A number of factors contribute to the strength of this study including: the methodology utilized in the MAIC, which was based on guidance from NICE DSU and the International Society for Pharmacoeconomics and Outcomes Research,; the clinical and statistical reviews carried out in accordance with the NICE DSU recommendations regarding the scientific rationale for effect modifier selection; the matching of IPD to published aggregate data; and the sensitivity analyses conducted. In addition, this comparison used the final data from the PROSPER and SPARTAN studies.,

Our study, however, has a few limitations.

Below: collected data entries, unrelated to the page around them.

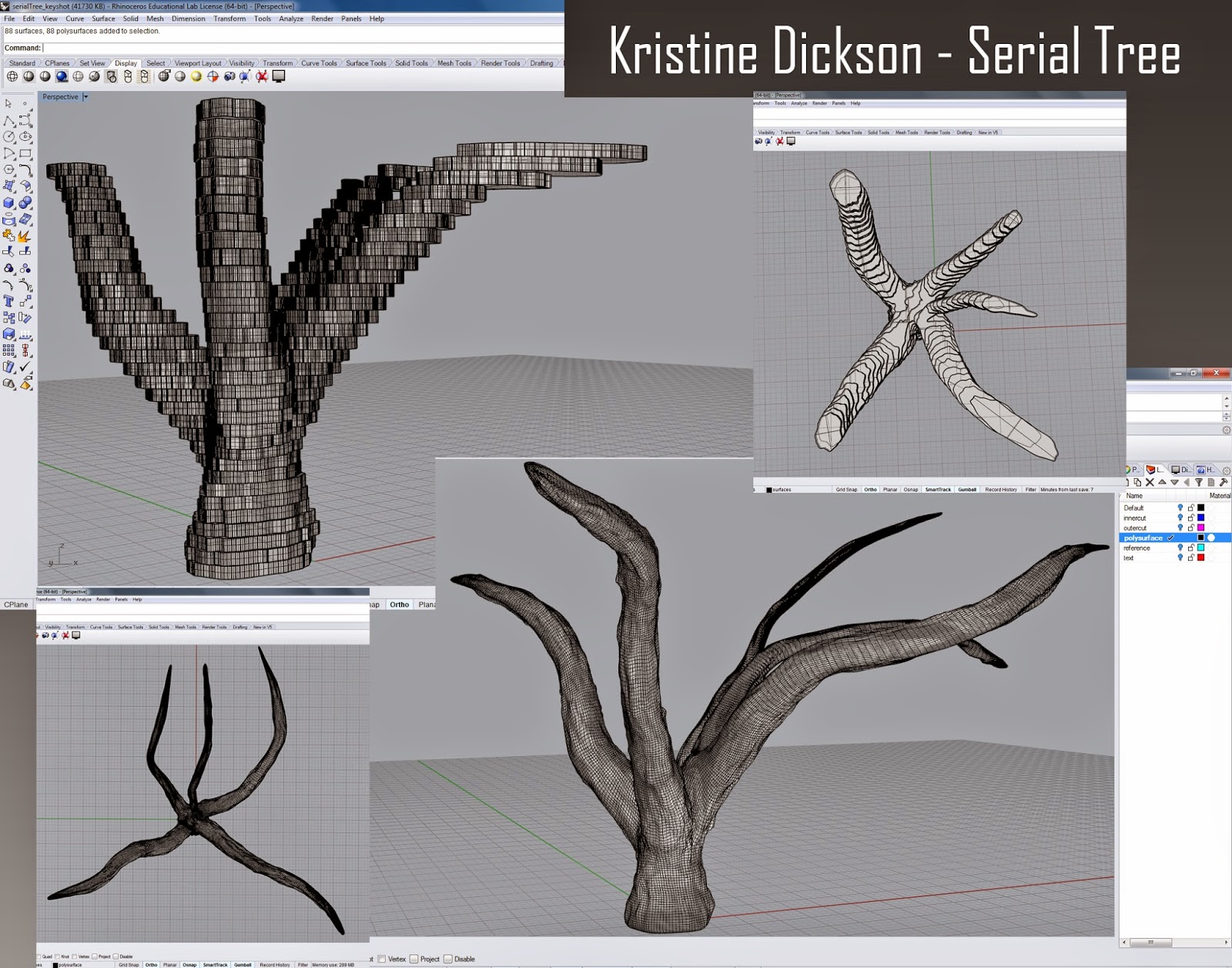Open the Perspective viewport dropdown arrow
The height and width of the screenshot is (968, 1232).
click(x=85, y=96)
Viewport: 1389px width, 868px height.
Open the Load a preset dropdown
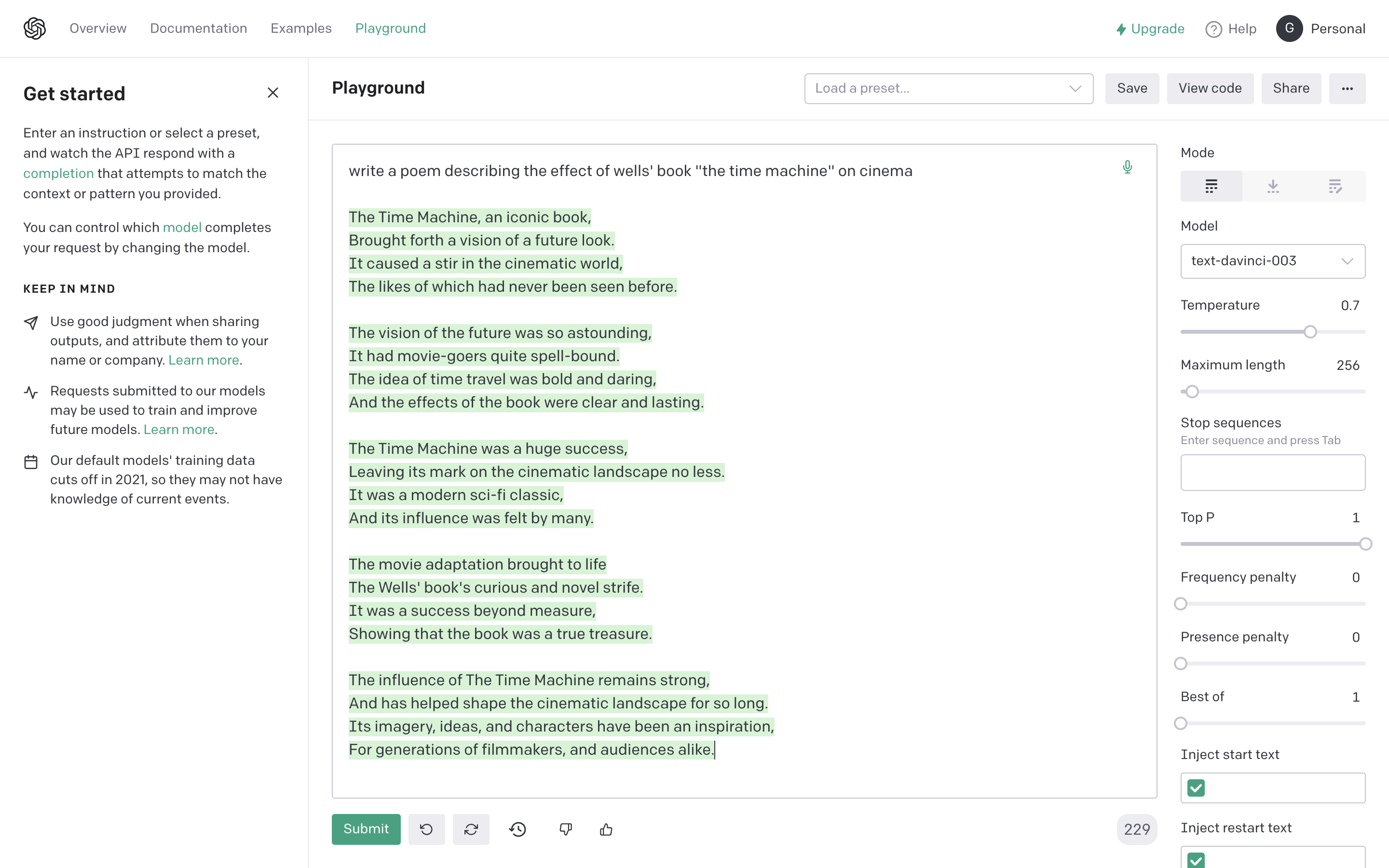[948, 88]
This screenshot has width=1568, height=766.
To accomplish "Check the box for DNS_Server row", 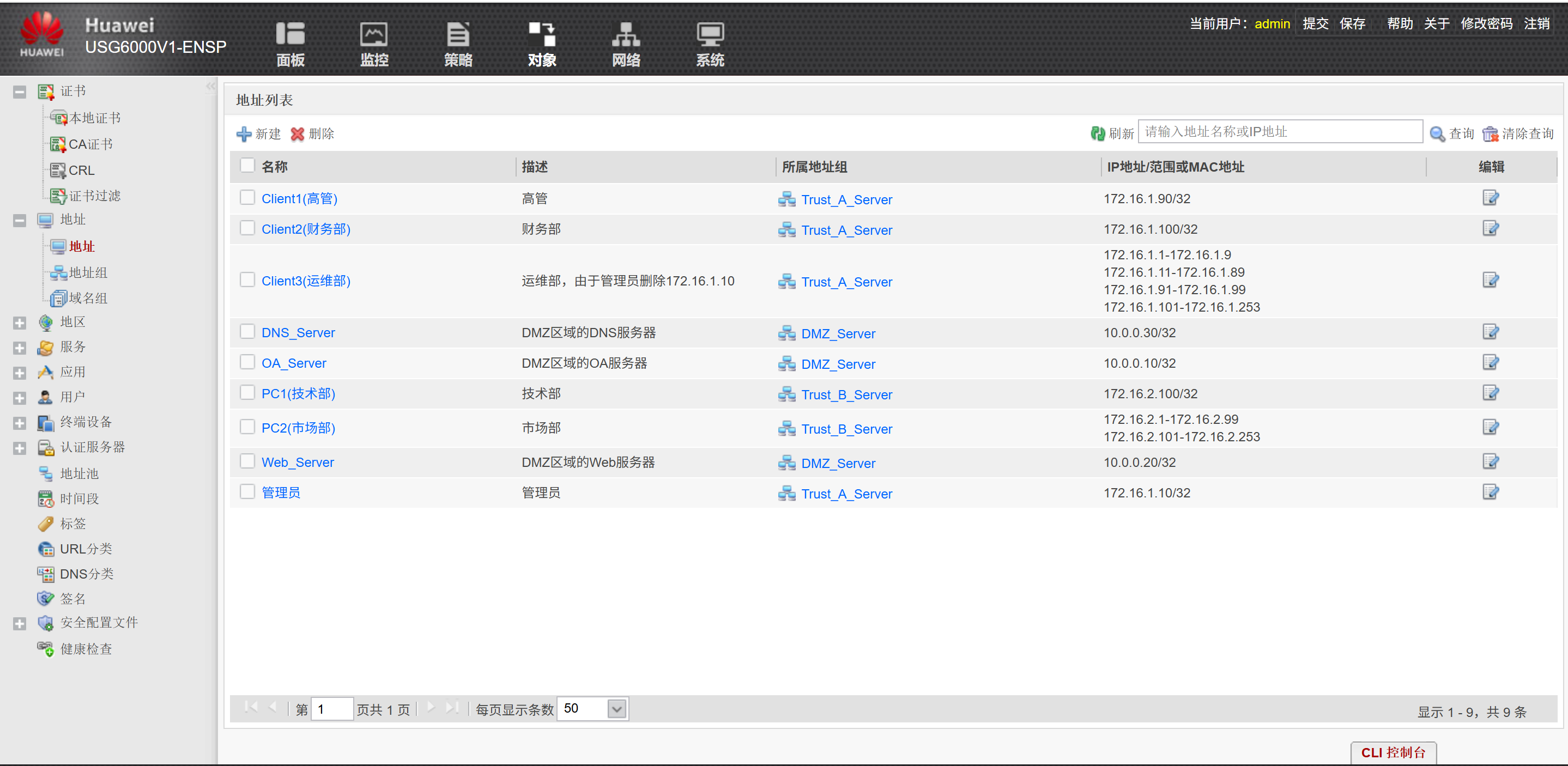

First, although the inclusion and exclusion criteria of SPARTAN and PROSPER studies were very similar, for patients enrolled in SPARTAN, malignant pelvic lymph nodes were required to measure <2 cm in the short axis, whereas this was restricted to <1.5 cm for PROSPER; this difference could be a source of potential bias in the results due to heterogeneity in the study design that cannot be adjusted for. Second, we did not have summary information on all potential variables in SPARTAN that could impact treatment effect; thus, residual bias due to unmeasured confounders may exist. Third, both crossover-adjusted and crossover-unadjusted versions of OS were explored; however, as OS was estimated in PROSPER using an RPSFTM and in SPARTAN using a naive censoring crossover approach, it is uncertain how comparable the results are and subsequently the estimated HR should be interpreted with caution.

This analysis did not include an indirect comparison to darolutamide using the ARAMIS study as the duration of follow up for OS differed significantly (median of 17.9, 48, and 52 months for ARAMIS, PROSPER, and SPARTAN, respectively) and could not be adjusted for.,, Furthermore, our study did not include an assessment of safety, as a rigorous comparison was precluded by heterogeneity in adverse event (AE) reporting and variation in AE risks in the placebo arms of PROSPER and SPARTAN studies. PROSPER reported AEs occurring in ≥10% of patients and SPARTAN publications reported AEs occurring in ≥15% of patients; the more restrictive threshold for AE reporting used in SPARTAN publications means that of 25 AE types reported across the trials, only 4 were mutually reported. Furthermore, absolute risks of AEs in the placebo arms differed considerably, making indirect comparisons across trials problematic.

Conclusion

This ITC confirmed the comparable efficacy profiles of enzalutamide and apalutamide in patients with nmCRPC described in previous publications of ITCs.16, 17, 18, 19, 20, 21, 22, 23 Given the similar trial designs for PROSPER and SPARTAN, the results of this MAIC using final OS data from the studies were consistent with our expectations of comparable efficacy of enzalutamide and apalutamide for the endpoints OS, MFS, and TTCx.

The Bayesian probability analyses were numerically in favor of enzalutamide being more effective than apalutamide, although these results should be treated with caution given differences in regional representation across the trials could not be fully adjusted for.

Multiple clinical trials, including PROSPER and SPARTAN, have confirmed the importance of new hormonal therapies in the management of nmCRPC. There are several options available that are recommended for use in current treatment guidelines, including both enzalutamide and apalutamide. The choice of treatment of nmCRPC should be driven by guidelines, patient needs, data from large randomized, controlled trials, local availability, and cost to patients. The results of this MAIC add further information for clinicians to use when selecting therapy for patients with nmCRPC and a rapid doubling time.